Certara applies its modeling across the board to either the animals or NAMs and compiles all the findings. It uses that data to file an IND with the FDA, which is a submission to request permission to test an investigational drug in humans. Once it’s approved, the respective client can move forward with clinical studies.
Smith described the FDA as a “scientific partner” in the drug development process due to its stake in advancing these studies, but he stressed that it’s a complex relationship.
“The FDA is both a partner and the umpire,” Smith said. “They have the final say… Everyone’s learning together.”
Another key element in this shift will be the role AI plays in helping Certara remain a mainstay in this space.

Artificial intelligence has become the backbone of Certara’s biosimulation technology. Traditionally, creating predictive models was a manual, time-intensive process. Software engineers and statisticians had to build each model from scratch.
Now, Certara’s AI systems can automate model generation and sift through vast databases of toxicology and clinical studies to help researchers unearth patterns linking animal data, in vitro results and human outcomes.
“If we have a huge database of toxicology studies, AI helps us connect what was seen in animals with what actually occurred in humans,” Smith said. “That’s incredibly powerful for improving predictions and for knowing when animal tests aren’t adding much value.”
AI is also helping Certara’s tools read and interpret scientific reports. Kevin Snyder, Certara’s director of nonclinical innovation and emerging technologies, and his team are experimenting with large language models that can ingest raw data and study reports, extract key findings and automatically annotate datasets.
“It’s about making our systems not just faster, but smarter,” he said.
A call to innovators: Join a team of 1,600 across 70 countries
For Certara, the goal isn’t just to align with the FDA’s vision — it’s to spearhead industry-wide advancements.
“Animal studies aren’t as predictive as we’d like,” Smith said. “Ninety percent of all drugs that go into humans fail, and every one of them showed safety and efficacy in animals. That tells you something.”
The inefficiency is not just staggering in a scientific sense, but financially as well. A single primate for a toxicology study can cost well over $30,000, and most studies require dozens of animals. Certara’s NAM technology has already shortened or replaced some of these studies, saving clients millions.

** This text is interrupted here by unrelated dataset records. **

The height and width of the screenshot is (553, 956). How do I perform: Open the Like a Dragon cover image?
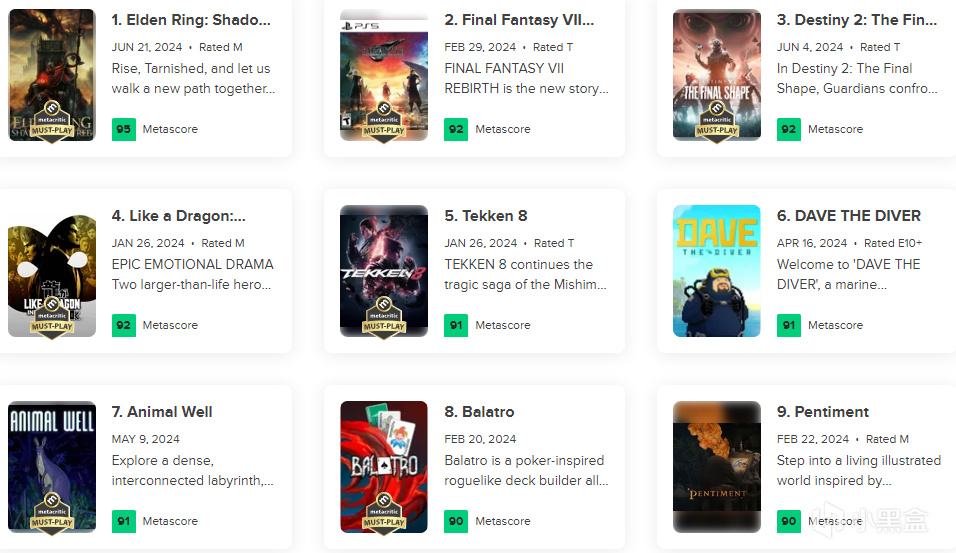point(52,271)
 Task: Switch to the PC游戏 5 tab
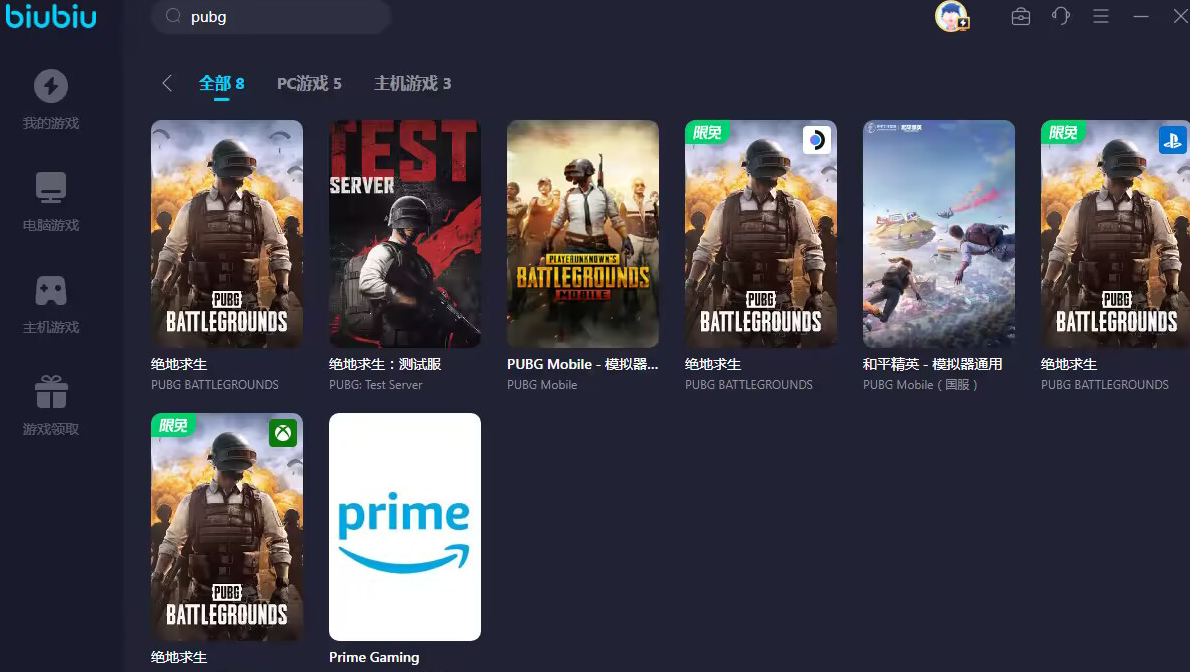(x=309, y=84)
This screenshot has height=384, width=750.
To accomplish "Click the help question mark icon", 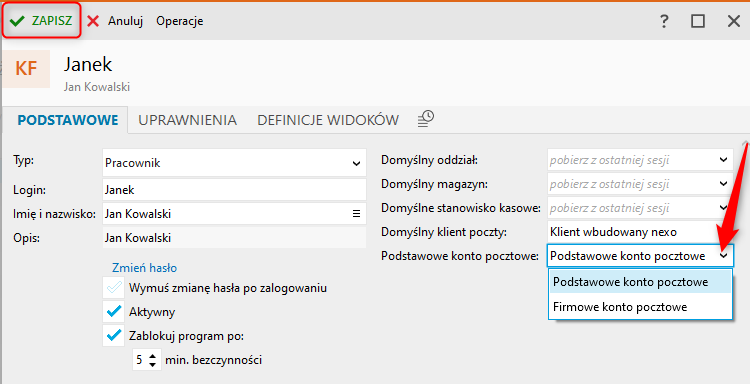I will tap(663, 21).
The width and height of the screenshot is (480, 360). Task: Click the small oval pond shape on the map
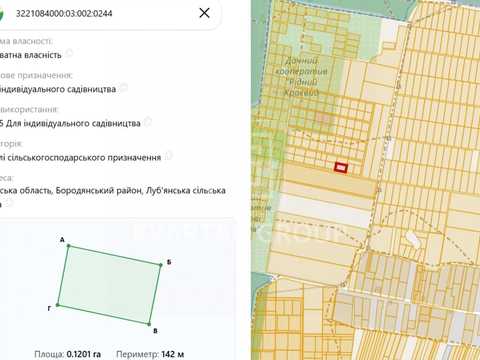[x=413, y=239]
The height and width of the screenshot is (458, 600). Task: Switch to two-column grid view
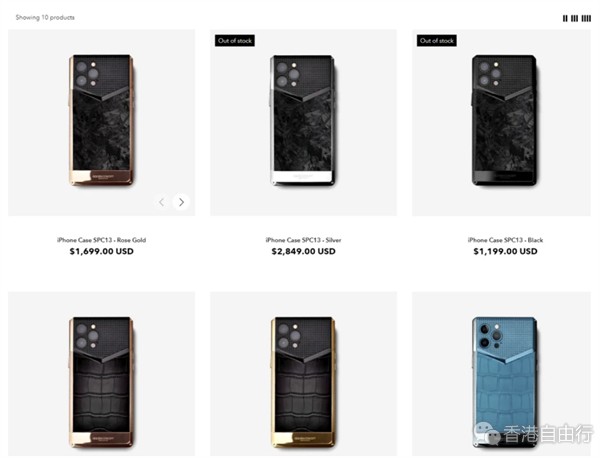[565, 18]
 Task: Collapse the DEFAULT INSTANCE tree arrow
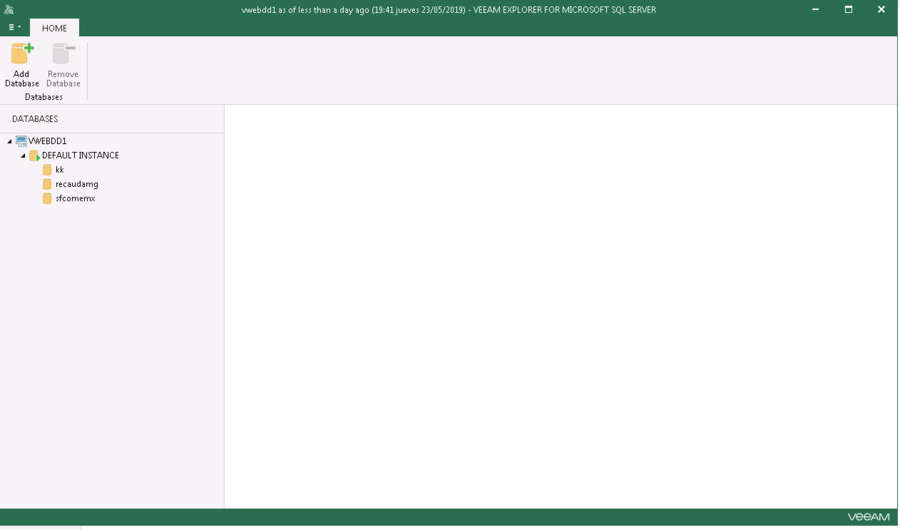point(23,156)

“We have numerous examples where we didn’t eliminate animal studies entirely, but made them shorter and reduced the number of animals required,” Smith said. “That still translates into a significant benefit.”

Today, Certara employs more than 1,600 people across 70 countries, serving over 2,400 clients, from biotech startups to major pharmaceutical firms and global regulators.
The company’s success with launching the NAM underscores its broader mission of accelerating medicines through technology and improving patient outcomes worldwide.
In an industry defined by caution, the NAM represents both a technological leap and a moral one — a sign that the future of drug development may depend less on the animals tested, and more on the algorithms taught.
And as the field evolves, Certara is inviting more technologists and scientists to join its mission.
“We want to attract people who are passionate about solving problems at the intersection of biology, technology and AI,” Smith said. “This is one of those rare moments when science and software can reshape how we discover and develop medicine.”